The 2 would run after which it walk, run after which walk. By the end of the summer these were doing three to four miles inside the woods daily. Where they’d been hiking, these folks were now running every day.
“The boys got jealous,” Sister Mary Agnes said with a smile. “Sister Maximilian was bragging: ‘Rosie can outrun some of you. She ran one mile today. She ran two miles today.’ The boys got jealous.”
So they all went to the Spaulding Senior high school track and ran throughout the track. The boys said they might outrun Rosie, but because they ran round the track, they delivered individually. The oldest boy kept going. Finally it got dark and Sister Maximilian stopped them. The boys were ready to die, but Rosie wasn’t even winded.
“That was the beginning of involving all of the children inside running program,” Sister Mary Agnes said. “We saw which it was a benefit to them all.”

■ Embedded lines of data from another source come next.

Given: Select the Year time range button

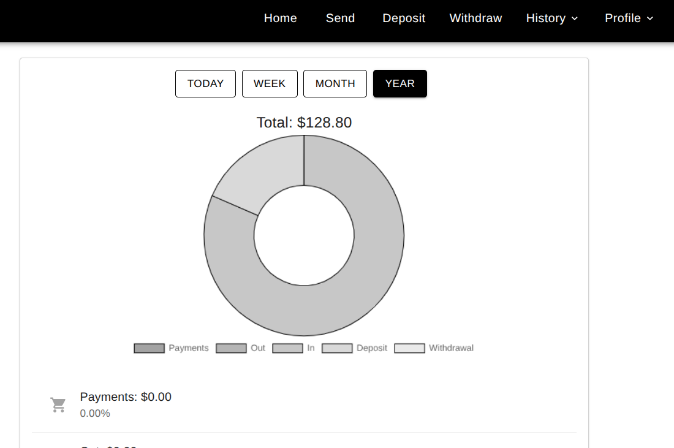Looking at the screenshot, I should (x=400, y=83).

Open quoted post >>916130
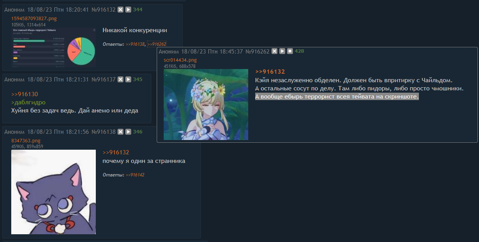click(x=24, y=94)
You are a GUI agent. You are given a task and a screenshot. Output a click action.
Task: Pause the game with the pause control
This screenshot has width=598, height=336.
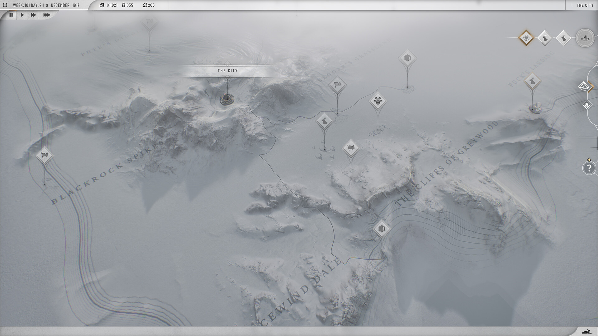click(x=11, y=15)
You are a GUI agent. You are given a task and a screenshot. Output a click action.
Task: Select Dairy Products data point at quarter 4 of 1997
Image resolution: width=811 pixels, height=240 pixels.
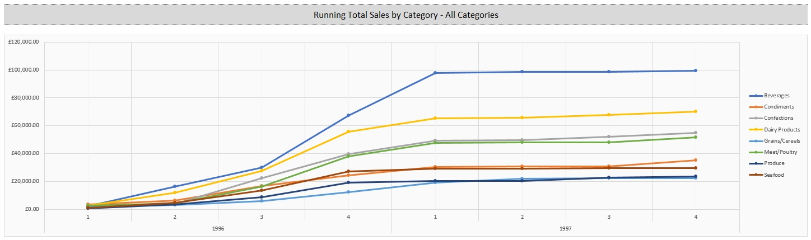[x=696, y=111]
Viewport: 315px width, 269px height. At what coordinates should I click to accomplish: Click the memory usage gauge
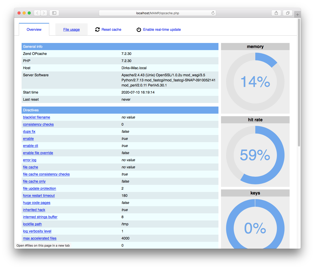(255, 82)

All of the children were interested. The nuns trained them, you start with walking as Rosie have been trained. After which it worked them up to running. That fall of 1996 they ran their first 5K. Sister Mary Rose found a brochure from your Red’s Shoe Barn 5K. Her feeling was if these folks were running with all the children every single day, test a road race. During the time, the nuns and the children were running four or so miles, so they were covering a longer distance than a 5K.
“That way they’ll see many individuals run, too,” Sister Mary Agnes said. “They’ll identify that that is something which people do. It absolutely was just a wonderful success.”
Your children loved running in the road races plus they did well. Sister Mary Agnes recalled them winning lots of the medals inside kid categories because at that time there weren’t many children running.
“I think our program sort of changed the culture of running,” she said. “As time passed, you saw a lot more parents running making use of their kids in races. You saw increasingly more kids running and many children are faster than our kids.”
There were nice thing about it coverage in the Running Nuns as well as the St. Charles Eagles (the kids’ running name). The sisters ran of their full habits and the children became recognizable through their red tank tops with St. Charles Eagles emblazoned over the front. Sister Mary Agnes believes that coverage encouraged parents to run in races with their kids.
“I think it has been great,” she said. “Because now you have a great deal of children at the races.”
To the St. Charles Children’s Home, running was an experiment that exceeded all expectations.
“We didn’t understand how successful it will be,” Sister Mary Agnes said. “But promoted was successful. That group of kids in 1996 was a very violent group and we often was required to use passive restraints together. We had that will put them safely holds so they couldn’t hurt themselves while others. It’s actually a very hard intervention and never something it suited you to be doing.”
But after the kids started running, there were a marked decline in the using restraints.
“And we’ve not used at all passive restraints since as far as there was before you run,” she said. “It does indeed help the kids channel some of that excess energy in positive ways.”
Today with running contained in the home’s daily routine, the youngsters run before school.
“I think it may help increase the risk for school day a little more successful,” Sister Mary Agnes said. “They are available in; they’ve already done their morning run. So they are able to be a bit calmer plus a little more ready to concentrate on school.”